Go through the data below and transcribe it exactly. Omit the images.

*** Opening of Materials provided ***

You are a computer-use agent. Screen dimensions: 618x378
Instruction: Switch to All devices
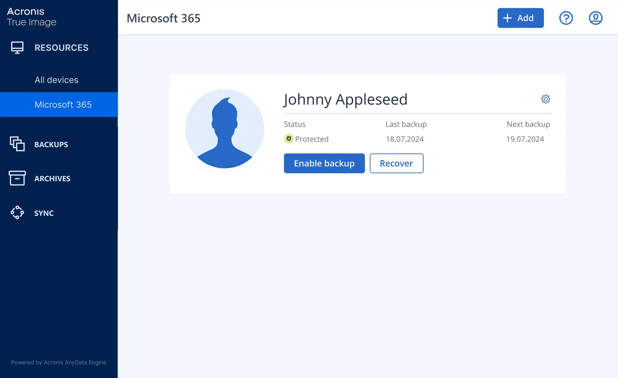tap(56, 80)
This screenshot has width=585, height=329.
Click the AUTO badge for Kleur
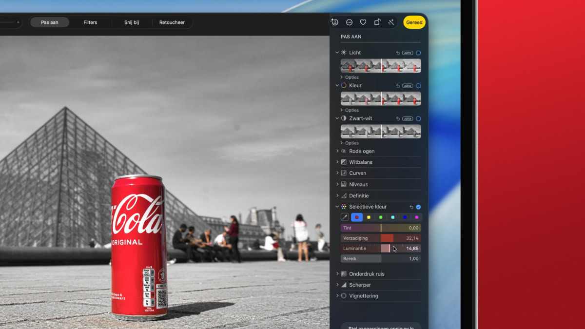[x=408, y=86]

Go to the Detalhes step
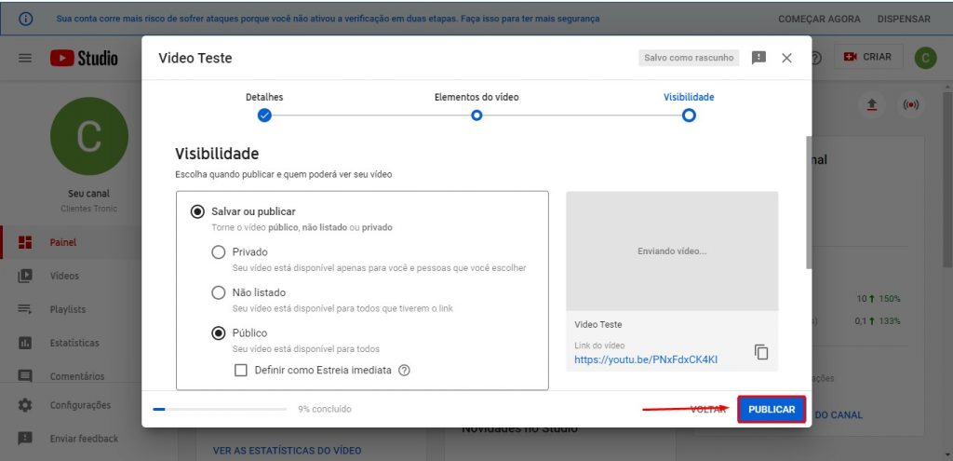[x=264, y=115]
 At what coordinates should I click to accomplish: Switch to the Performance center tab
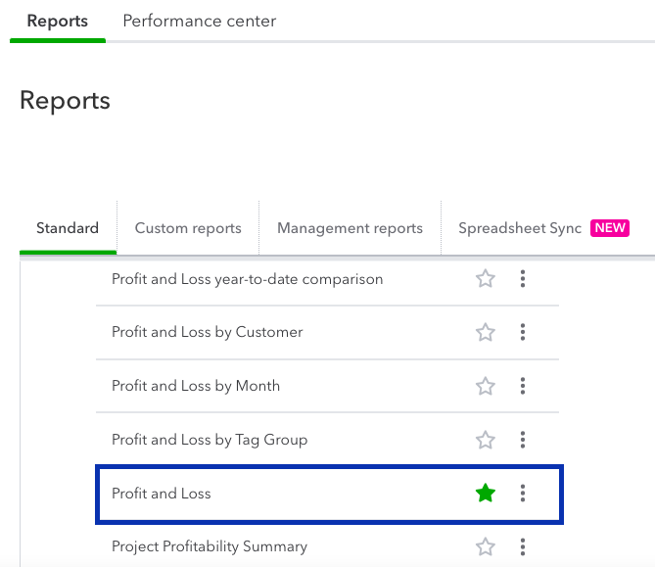[x=200, y=21]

*** Close of Materials provided ***

- [Worked solution]:
You are a computer-use agent. Screen dimensions: 618x378
Instruction: Switch to All devices
tap(56, 80)
This screenshot has width=585, height=329.
Click the AUTO badge for Kleur
[x=408, y=86]

Go to the Detalhes step
[x=264, y=115]
 At what coordinates should I click to accomplish: Switch to the Performance center tab
[x=200, y=21]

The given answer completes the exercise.